Isn’t the point that we’re meant to make mistakes to become the wise and battered version of ourselves filled with hindsight?  Isn’t that what makes life interesting?
I was chatting with some aspiring performing arts students last week answering their questions about the profession that drama school lessons don’t have time to address.  Things like, is it possible to sustain a relationship through college?  Do actors really cheat when away on tour?  Will they ever make any money from this job and be able to have a family and house? Suddenly at 32, I was advising very much through the power of hindsight but with an awareness that I shouldn’t crush their dreams with too much reality.  It’s not my place to take away the mystery of the journey by dousing their fires of passion with bitter old recriminations.  That’s not advice, just self-indulgent bile!
But both these events got me thinking about what advice I’d give to myself – don’t worry I am not going to join the bandwagon of writing an open letter to myself!  Merely a few yellow post-it notes of “shoulda-woulda-couldas!”
Stretch – 8 year old Daniella managed to do the splits once in a French caravan park.  Yes, ONCE.  If I had listened to my dance teachers and actually done a few regular stretches in the ad-breaks of Home and Away then I wouldn’t have found myself in the disaster, that was my audition for “Charlie and the Chocolate Factory”, 23 years later.  The audition dance required the auditionee to jump into the splits for the final position, not tentatively slide but JUMP.  I suspected that some of the 50 girls in the dance call would be equally nervous as I, by this insurmountable feat.  But no, everybody leapt without a care in the world and fell into a comfy, leg ripping final pose.  Everyone but me, who was left standing, only to pathetically creak into a jazz split in an attempt to join in.  Mortified!  Young Daniella - do stretch; or you will end like that one-legged Barbie doll at the bottom of the toy box who no-one wants to play with.
 

Don’t eat that – I spent much of my early years thinking I hated pizza and so my mum improvised with my favourite condiment to make me eat them.  I ate peanut butter pizza topped with chicken and sweetcorn for years.  If only I could run back in time and rip it out of my hands, telling my younger self that those carb-laden, heart-attack inducing dinners will stay on my hips forever and no amount of low-GI eating in the future will shift it!
Remove the blinkers – Now this is a new addition but it comes from a place of hindsight and not regret.  I would advise my younger self to go to university and follow any academic potential I had.  I know it’s a bit “Sliding Doors” to wish I had taken a different path and perhaps I would still end up in the same destination but from this viewpoint, I would advise myself to shun a musical theatre course.  You need to have blinkered determination to pursue our wonderful profession and mine were securely in place from a young age - so perhaps like Miley and Sinead, the 32 year old me wouldn’t have a hope in hell of getting through to myself!  

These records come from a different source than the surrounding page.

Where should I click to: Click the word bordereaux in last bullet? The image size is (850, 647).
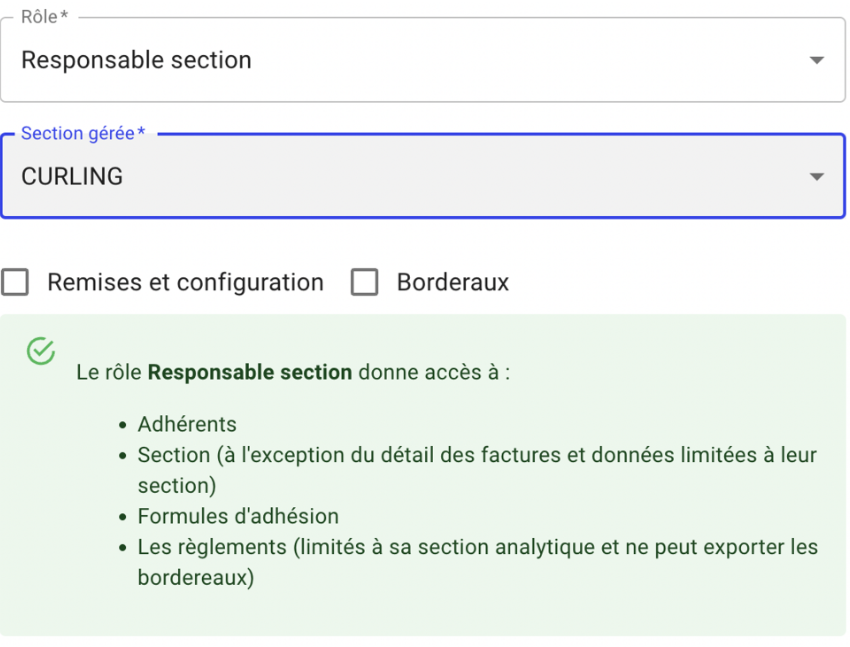click(x=192, y=578)
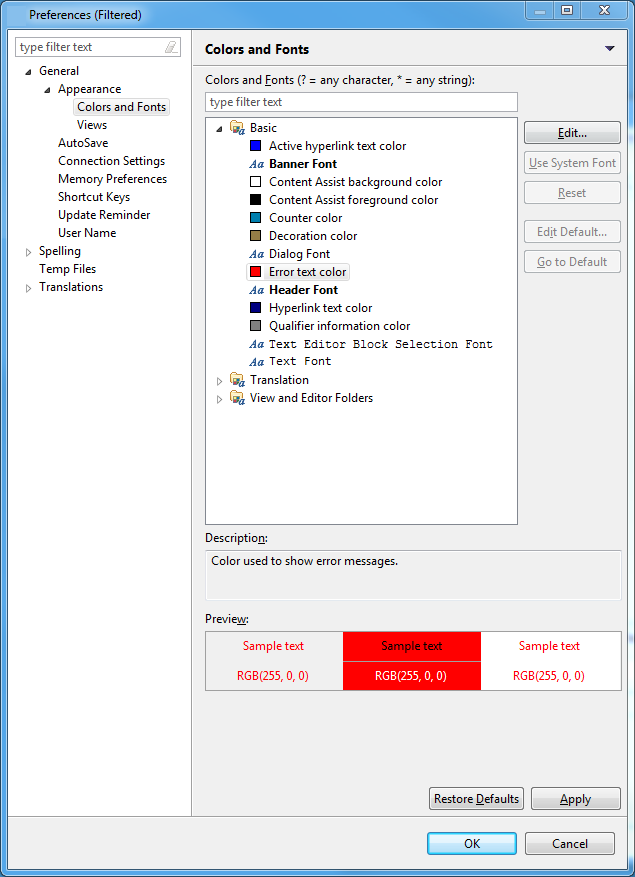Expand View and Editor Folders category
This screenshot has width=635, height=877.
pos(220,399)
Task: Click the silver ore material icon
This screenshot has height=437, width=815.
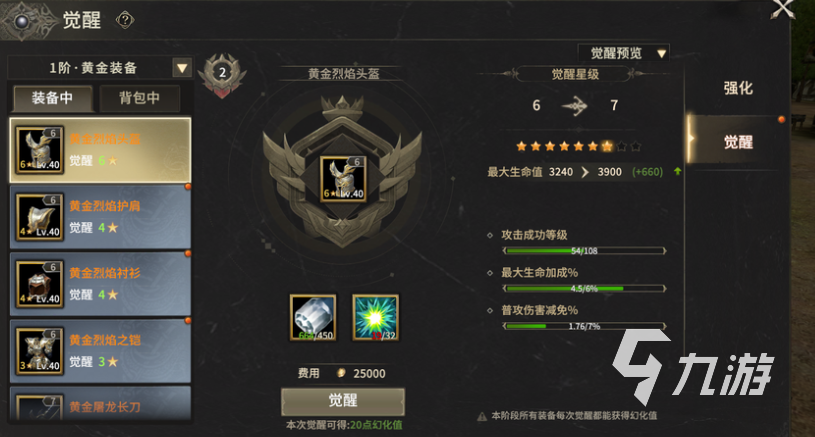Action: pos(313,317)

I don’t think it’s healthy to keep looking back, trying to re-think the past.  Writing this has helped me see that open letters have no place in my little world.  I appreciate any advice people can, and will, offer me and love to learn from others, but to advise my 20 year old self?  I try to learn from my mistakes (peanut butter pizza bases, anyone?) but I think it’s a good idea to look forwards and forge ahead; happy to make new mistakes but safe in the knowledge that I will never swing nude on a wrecking ball!